Skip to Main Content

Pharmacy: Research

Created by Health Science Librarians

Collaborate with the HSL on Research

HSL librarians and staff have expertise in supporting all phases of the research lifecycle, including support for:

  • Preparing Grants – Locate funding sources and conduct background literature reviews.
  • Auto Alerts – Establish database alerts for automatic notification on latest news (e.g., new research or grant opportunities).
  • Machine Learning & Artificial Intelligence – Apply machine learning tools to prioritize literature and reduce the burden of screening literature search results manually.
  • Evidence Synthesis – Distill research identified from a broad literature search to best available evidence; facilitate process of converting data from publications into evidence summaries.
  • Systematic Reviews – Conduct expert searches, identify tools for managing references and screening literature, draft methods sections, and select appropriate journals for publication.
  • Plain Language Summaries – Develop abstracts and summaries in lay language that are accessible to healthcare consumers.
  • Abstract Optimization – Draft abstracts to ensure your research is discovered by others in bibliographic databases (e.g., PubMed MEDLINE) by leveraging librarian knowledge on proper keywords and indexing terms.
  • Research Impact – Through visualization of data, illustrate institutional and author collaboration, research topics being investigated, and citation impact.

Contact the Health Sciences Library or the pharmacy librarian to learn more about any of the above options or with any research questions. 

General Resources

Note on Searching the Primary and Secondary Literature

While searching for journal articles in scholarly article databases is the best way to find high quality primary and secondary literature, some estimates are that less than ten percent of articles published in core journals are both high quality AND clinically useful. You will still need to be a discerning reader to determine the quality and significance of any literature you find in your searches and apply a critical appraising eye to studies before using them in evidence-based practice or research.  

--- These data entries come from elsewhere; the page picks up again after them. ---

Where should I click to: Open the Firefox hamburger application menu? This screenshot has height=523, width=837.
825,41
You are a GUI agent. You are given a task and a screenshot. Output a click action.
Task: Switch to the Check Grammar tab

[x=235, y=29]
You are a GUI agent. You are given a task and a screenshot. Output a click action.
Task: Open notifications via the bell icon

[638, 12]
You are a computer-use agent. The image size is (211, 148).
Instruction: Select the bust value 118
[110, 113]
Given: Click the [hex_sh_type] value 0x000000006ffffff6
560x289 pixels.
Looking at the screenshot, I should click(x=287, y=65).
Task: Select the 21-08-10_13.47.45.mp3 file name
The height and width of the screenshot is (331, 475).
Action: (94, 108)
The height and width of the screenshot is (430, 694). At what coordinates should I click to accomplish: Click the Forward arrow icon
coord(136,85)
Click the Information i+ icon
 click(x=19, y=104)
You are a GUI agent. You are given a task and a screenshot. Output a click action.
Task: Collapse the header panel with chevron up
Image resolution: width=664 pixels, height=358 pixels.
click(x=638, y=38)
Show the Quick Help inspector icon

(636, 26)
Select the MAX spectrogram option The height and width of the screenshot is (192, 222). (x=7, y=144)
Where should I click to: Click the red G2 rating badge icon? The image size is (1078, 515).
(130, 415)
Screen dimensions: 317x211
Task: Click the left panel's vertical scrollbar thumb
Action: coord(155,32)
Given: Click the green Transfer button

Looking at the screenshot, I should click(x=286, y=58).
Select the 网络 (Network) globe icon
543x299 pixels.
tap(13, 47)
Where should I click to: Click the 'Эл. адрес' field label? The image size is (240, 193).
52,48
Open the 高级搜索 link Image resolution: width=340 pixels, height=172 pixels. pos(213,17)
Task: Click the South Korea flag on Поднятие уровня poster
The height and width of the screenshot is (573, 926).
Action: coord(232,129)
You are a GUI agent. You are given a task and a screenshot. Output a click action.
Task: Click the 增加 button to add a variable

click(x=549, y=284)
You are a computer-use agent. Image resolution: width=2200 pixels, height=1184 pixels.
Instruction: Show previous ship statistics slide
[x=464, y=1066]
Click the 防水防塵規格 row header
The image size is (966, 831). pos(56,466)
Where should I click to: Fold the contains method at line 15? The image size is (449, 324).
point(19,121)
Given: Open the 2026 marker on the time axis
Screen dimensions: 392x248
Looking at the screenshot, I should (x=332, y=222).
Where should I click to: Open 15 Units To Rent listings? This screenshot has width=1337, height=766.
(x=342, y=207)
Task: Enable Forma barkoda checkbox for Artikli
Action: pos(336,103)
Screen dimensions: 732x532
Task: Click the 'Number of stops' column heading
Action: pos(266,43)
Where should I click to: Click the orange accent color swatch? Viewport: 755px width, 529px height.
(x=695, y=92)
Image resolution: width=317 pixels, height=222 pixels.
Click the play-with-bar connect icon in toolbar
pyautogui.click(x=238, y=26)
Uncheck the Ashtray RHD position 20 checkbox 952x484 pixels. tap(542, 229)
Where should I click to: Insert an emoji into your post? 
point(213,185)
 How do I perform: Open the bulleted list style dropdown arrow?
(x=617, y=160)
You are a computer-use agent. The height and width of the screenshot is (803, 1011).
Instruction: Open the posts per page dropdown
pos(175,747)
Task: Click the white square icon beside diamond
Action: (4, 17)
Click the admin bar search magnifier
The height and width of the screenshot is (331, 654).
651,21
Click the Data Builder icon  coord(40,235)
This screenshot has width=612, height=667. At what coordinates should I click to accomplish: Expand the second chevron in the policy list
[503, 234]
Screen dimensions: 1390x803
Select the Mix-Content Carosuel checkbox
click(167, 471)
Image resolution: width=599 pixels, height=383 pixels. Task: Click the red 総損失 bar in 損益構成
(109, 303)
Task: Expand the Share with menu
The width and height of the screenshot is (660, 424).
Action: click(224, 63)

It is also good to be aware of the inherent biases that may exist in literature. Certain types of studies are more likely to be overrepresented, such as those in the USA and Europe, with positive results, focused on white populations, or by authors affiliated with highly funded institutions. Other types of studies are more likely to underrepresented in the literature, such as those set in the Global South, with negative results, on BIPOC populations, or by authors with less funding. This may mean the first literature results you see are missing perspectives that would be useful, so you'd want run multiple searches in different places to confirm the information you've found and the comprehensiveness of your search. Or, you might also pay particular attention to appraising papers for publication bias when evaluating them.